Sur les rayons des bibliothèques, je vis un monde surgir de l'horizon.-Jack London -

Ma vie avec David Foenkinos

« Sans l’art, un être humain peut crever de douleur ».    (Jeanne Benameur)
1.A 23 ans je  rentre de Suède, la valise pleine de livres, les yeux emplis de souvenirs, des kilos sur les hanches et de jolis mots, « på svenska* », entre les oreilles. Six mois plus tard, j’ai lu tous les livres, épuisé les souvenirs à force de les partager. Je suis seule et je pleure. En français.
2.Il neige en Suède et  il pleut à Rennes. Mon parapluie n’est plus efficace. Les gouttes perlent sur mon visage. L’hôpital les assèche sans douceur ni bienveillance.

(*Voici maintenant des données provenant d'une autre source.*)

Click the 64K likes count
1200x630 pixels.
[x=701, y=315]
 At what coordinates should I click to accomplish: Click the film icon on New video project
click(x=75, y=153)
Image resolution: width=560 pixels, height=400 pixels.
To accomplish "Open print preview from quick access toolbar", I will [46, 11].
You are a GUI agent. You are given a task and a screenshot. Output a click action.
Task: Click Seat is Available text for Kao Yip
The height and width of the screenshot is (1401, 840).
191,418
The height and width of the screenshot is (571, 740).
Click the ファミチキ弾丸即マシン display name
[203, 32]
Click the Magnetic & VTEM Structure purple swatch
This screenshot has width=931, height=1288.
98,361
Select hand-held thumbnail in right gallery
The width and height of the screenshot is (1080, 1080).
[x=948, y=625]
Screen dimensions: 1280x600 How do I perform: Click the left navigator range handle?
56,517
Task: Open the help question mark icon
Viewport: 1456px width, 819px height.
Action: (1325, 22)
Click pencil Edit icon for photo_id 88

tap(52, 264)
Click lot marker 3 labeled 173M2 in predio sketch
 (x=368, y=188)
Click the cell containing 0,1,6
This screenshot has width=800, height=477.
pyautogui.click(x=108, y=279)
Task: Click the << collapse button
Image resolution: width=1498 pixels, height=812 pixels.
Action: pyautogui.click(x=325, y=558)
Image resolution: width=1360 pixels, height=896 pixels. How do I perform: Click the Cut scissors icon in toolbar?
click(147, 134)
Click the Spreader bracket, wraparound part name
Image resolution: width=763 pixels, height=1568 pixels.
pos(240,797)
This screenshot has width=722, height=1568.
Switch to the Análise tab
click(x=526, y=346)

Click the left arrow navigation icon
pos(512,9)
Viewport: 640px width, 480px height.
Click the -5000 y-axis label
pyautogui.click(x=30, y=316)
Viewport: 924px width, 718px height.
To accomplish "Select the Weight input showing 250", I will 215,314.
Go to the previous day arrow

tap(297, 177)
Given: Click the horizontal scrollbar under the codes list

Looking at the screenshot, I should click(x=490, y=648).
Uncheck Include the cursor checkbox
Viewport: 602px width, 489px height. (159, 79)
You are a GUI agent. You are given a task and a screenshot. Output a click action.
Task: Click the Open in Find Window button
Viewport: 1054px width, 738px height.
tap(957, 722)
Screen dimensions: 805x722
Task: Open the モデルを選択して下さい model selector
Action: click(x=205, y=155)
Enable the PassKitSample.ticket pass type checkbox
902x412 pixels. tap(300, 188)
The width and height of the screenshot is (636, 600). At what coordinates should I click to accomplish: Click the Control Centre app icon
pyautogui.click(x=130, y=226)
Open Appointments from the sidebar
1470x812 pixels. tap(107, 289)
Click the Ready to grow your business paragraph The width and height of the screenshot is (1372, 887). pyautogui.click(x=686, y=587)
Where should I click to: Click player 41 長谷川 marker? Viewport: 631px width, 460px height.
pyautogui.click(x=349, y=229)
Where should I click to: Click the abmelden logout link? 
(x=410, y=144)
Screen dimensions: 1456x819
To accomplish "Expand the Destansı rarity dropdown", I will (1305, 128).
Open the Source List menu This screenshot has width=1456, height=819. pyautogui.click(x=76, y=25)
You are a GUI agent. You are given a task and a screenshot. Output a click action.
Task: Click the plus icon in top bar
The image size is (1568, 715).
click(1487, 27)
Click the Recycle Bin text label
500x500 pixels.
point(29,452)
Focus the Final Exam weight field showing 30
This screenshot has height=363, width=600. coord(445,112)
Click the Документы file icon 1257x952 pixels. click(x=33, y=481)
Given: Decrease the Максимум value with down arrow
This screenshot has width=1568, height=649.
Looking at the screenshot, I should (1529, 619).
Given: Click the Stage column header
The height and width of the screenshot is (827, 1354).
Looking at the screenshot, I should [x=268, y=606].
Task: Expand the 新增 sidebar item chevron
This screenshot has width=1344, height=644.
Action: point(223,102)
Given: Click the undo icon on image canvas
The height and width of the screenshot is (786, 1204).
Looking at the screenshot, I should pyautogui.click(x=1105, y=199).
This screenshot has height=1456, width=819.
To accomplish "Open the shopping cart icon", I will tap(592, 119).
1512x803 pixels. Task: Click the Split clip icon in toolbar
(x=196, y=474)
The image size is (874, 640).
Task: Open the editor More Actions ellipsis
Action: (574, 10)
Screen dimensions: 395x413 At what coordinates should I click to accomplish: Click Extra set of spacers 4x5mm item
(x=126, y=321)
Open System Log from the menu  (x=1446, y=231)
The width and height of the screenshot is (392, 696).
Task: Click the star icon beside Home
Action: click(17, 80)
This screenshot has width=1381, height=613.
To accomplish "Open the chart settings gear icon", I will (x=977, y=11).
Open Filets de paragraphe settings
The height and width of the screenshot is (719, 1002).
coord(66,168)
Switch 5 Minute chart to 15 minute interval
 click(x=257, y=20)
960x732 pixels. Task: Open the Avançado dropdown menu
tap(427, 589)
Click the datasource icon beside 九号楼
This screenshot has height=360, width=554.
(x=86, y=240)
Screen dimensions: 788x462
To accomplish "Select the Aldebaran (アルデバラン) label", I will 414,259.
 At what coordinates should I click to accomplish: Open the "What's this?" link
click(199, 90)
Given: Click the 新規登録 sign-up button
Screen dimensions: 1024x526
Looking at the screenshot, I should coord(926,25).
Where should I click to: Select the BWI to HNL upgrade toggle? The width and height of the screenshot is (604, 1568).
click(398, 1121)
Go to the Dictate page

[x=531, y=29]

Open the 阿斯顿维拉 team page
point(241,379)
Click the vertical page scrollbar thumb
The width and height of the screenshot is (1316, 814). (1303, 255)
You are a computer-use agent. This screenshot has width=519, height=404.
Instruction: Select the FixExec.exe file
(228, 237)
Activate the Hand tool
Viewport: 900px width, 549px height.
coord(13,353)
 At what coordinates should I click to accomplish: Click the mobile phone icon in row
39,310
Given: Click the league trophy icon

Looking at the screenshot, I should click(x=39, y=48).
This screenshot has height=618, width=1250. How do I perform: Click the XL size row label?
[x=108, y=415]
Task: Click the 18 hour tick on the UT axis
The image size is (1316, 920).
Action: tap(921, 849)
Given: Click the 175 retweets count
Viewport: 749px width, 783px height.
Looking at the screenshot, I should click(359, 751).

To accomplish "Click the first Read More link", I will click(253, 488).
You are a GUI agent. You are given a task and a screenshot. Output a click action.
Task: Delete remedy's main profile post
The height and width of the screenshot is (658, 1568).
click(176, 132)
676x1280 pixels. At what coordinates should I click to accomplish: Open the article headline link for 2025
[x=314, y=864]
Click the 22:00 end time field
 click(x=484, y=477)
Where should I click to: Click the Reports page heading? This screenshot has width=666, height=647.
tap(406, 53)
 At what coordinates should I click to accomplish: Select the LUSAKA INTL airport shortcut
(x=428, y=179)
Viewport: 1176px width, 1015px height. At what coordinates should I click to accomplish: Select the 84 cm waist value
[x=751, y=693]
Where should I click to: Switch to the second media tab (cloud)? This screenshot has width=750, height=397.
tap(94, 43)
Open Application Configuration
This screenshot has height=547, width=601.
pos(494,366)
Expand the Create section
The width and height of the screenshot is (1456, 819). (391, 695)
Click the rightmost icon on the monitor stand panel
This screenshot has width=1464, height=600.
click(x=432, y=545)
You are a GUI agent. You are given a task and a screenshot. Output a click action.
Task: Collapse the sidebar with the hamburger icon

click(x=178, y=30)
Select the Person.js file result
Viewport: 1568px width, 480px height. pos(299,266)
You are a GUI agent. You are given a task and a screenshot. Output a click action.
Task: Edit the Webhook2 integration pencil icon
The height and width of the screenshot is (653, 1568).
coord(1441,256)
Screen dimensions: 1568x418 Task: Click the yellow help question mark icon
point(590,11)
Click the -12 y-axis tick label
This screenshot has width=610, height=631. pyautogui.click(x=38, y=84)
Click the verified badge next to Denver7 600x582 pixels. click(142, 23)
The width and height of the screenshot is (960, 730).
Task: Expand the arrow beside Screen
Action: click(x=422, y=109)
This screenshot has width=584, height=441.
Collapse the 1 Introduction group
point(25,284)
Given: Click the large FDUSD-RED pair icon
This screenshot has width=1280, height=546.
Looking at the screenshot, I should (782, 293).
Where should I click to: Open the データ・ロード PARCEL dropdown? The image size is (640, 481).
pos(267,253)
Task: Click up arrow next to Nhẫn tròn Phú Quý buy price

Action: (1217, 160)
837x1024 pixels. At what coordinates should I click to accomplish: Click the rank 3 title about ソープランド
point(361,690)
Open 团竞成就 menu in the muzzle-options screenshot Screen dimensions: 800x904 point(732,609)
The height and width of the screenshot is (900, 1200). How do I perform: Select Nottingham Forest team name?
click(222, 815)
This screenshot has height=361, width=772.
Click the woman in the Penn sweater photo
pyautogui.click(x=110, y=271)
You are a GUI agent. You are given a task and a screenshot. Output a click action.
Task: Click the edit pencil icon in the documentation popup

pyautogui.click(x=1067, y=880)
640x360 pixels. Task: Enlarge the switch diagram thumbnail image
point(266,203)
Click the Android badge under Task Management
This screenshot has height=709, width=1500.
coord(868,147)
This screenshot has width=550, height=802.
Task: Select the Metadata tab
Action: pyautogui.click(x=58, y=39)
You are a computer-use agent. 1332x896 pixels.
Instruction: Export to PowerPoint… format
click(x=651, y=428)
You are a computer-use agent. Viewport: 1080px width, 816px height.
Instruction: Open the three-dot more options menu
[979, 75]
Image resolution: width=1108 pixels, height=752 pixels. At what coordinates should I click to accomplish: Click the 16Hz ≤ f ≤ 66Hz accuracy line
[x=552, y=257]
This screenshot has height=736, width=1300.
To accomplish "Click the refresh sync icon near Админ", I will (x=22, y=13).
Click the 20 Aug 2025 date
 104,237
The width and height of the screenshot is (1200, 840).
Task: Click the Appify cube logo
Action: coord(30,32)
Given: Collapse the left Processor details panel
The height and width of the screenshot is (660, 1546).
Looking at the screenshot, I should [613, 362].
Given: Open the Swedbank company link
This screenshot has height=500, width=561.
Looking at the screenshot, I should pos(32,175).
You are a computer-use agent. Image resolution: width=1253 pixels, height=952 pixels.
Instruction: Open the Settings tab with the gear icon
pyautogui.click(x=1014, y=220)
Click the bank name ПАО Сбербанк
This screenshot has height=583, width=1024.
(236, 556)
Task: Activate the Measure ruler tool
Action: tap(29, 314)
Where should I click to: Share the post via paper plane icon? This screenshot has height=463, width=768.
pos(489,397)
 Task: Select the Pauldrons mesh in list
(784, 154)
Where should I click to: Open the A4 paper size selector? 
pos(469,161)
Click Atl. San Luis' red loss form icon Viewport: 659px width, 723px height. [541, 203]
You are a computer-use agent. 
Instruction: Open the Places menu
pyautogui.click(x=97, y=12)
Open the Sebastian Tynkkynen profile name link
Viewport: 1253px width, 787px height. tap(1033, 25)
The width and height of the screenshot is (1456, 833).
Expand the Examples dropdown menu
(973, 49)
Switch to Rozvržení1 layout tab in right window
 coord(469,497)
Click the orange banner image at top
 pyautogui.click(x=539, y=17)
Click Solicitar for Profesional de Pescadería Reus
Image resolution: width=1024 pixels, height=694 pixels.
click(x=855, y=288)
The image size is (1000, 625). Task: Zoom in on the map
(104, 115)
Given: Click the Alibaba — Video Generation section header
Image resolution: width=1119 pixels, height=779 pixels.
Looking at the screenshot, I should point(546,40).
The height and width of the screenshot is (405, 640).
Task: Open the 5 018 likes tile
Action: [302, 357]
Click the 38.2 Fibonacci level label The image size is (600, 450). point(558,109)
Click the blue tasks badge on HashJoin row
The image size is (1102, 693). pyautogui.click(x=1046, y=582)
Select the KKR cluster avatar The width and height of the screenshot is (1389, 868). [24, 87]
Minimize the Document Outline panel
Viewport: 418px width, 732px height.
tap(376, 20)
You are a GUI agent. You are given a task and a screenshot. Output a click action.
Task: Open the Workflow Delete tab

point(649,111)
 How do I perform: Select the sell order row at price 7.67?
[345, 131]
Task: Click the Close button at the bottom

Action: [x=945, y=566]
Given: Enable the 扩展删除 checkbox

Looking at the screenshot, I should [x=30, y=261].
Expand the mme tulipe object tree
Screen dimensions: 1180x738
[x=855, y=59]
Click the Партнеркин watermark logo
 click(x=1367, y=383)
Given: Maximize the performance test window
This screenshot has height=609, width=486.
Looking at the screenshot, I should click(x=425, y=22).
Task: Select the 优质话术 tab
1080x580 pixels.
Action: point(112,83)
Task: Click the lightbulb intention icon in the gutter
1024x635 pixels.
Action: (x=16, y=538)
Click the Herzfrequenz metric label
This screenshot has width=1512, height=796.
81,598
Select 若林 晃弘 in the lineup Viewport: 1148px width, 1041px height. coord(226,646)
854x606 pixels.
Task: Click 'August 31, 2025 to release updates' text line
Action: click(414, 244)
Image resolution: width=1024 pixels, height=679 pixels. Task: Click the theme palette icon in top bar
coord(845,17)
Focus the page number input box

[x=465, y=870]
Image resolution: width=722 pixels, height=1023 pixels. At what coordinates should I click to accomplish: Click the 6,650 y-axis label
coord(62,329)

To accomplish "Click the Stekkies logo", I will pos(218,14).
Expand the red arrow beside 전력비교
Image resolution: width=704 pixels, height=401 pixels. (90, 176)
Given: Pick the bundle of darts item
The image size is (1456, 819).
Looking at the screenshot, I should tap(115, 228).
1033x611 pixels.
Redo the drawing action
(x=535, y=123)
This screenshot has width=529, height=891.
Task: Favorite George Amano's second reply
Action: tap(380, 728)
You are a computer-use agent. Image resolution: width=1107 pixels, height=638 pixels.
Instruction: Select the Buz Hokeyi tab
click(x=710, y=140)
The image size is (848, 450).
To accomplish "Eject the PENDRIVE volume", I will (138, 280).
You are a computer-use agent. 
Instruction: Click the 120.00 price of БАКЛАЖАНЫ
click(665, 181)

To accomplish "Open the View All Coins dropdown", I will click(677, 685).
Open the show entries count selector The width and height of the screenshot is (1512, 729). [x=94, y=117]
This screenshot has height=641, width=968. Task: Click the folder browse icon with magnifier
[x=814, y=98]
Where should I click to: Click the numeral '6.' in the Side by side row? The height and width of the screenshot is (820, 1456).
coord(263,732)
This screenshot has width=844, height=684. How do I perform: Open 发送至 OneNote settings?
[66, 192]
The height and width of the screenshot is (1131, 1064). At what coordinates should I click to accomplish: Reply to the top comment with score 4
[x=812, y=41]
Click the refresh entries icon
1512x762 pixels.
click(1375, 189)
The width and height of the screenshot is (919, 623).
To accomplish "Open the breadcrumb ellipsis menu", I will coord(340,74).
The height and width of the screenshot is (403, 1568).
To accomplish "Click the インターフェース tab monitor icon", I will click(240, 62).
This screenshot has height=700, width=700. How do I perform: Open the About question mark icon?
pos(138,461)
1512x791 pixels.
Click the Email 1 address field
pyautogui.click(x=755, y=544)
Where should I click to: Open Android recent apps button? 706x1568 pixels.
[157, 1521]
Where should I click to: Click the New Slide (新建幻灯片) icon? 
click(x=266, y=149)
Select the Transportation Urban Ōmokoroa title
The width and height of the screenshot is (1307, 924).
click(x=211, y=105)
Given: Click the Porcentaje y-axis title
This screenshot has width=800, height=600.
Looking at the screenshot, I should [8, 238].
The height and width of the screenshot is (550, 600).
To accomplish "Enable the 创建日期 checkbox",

L’Enfer durera presque une année.
3. En 1999, je me marie en février et voyage à Lisbonne. Le soleil réchauffe mon ventre et, pour la 1ère fois, je sens bouger notre enfant. Je suis au Paradis.
4.La famille s’installe à la campagne. Les livres emplissent la maison. Des heures de lecture dans le jardin, à l’ombre du pin.  En cas de bonheur, je souris fort à la vie.
5.On appelle ça une dépression du post-partum. C’est douloureux. Je ne dors plus et j’ai envie de mourir.  Mais j’ai donné vie à mon second fils, Titouan. Deux petits cœurs autonomes battent près de moi désormais.  Bientôt, je retrouve le goût de la lecture.
6.Toujours ces kilos sur les hanches. Je devrais faire du sport.7.J’échange des livres avec mon ami Serge. Il me prête la délicatesse de David Foenkinos. Markus, le héros est Suédois. Je le lis plusieurs fois.
8. Un jour en septembre 2010 je crois, je m’inscris dans un club de course à pied. D’abord deux puis bientôt trois fois par semaine, je cours, cours, cours. Le bonheur est peu de choses. Allonger la foulée, la répéter sans ennui et progresser en vitesse et résistance. Se dépasser et jubiler. Affiner ses hanches.
9.J’écris maintenant pour « ActuaLitte »**, le catalogue de mes lectures.
10.Fin 2011 je cours désormais d’hôpitaux en spécialistes, alterne visites au centre anti-douleur et chez le magnétiseur.  La douleur est ma vie. J’ai mal et je désespère. Je vis avec un Tens***. Mon potentiel érotique de femme en prend un coup.
11.C’est fâcheux mais une injection de Botox ne me rend pas plus belle. La douleur migre du genou vers le dos. Inversion de l’idiotie. L’atrocité de la situation me conduit direct à l’hôpital.
12. Du temps pour lire et écrire. Gallimard m’adresse le dernier roman de David Foenkinos. Son histoire résonne en moi.  Salutaires similitudes. J’ose écrire à Monsieur Foenkinos. Un mail un matin dans ma boîte  :« Chère Cécile, je vous remercie pour votre courrier si étonnant. C'est si troublant tant de parallèles. Et l'étrangeté que vous l'ayez reçu à ce moment là. J'espère, oui, que vous allez mieux. Et que la douleur va s'estomper. Tout comme mon personnage. Et que vous finirez par courir dans un aéroport à Berlin. Avec mon amitié, David. ».
13.Aujourd’hui ? Je vais mieux.
14.Et demain ? J’irai bien.

*En suédois.**Un site internet d’actualités littéraires.*** Neurostimulateur  transcutané.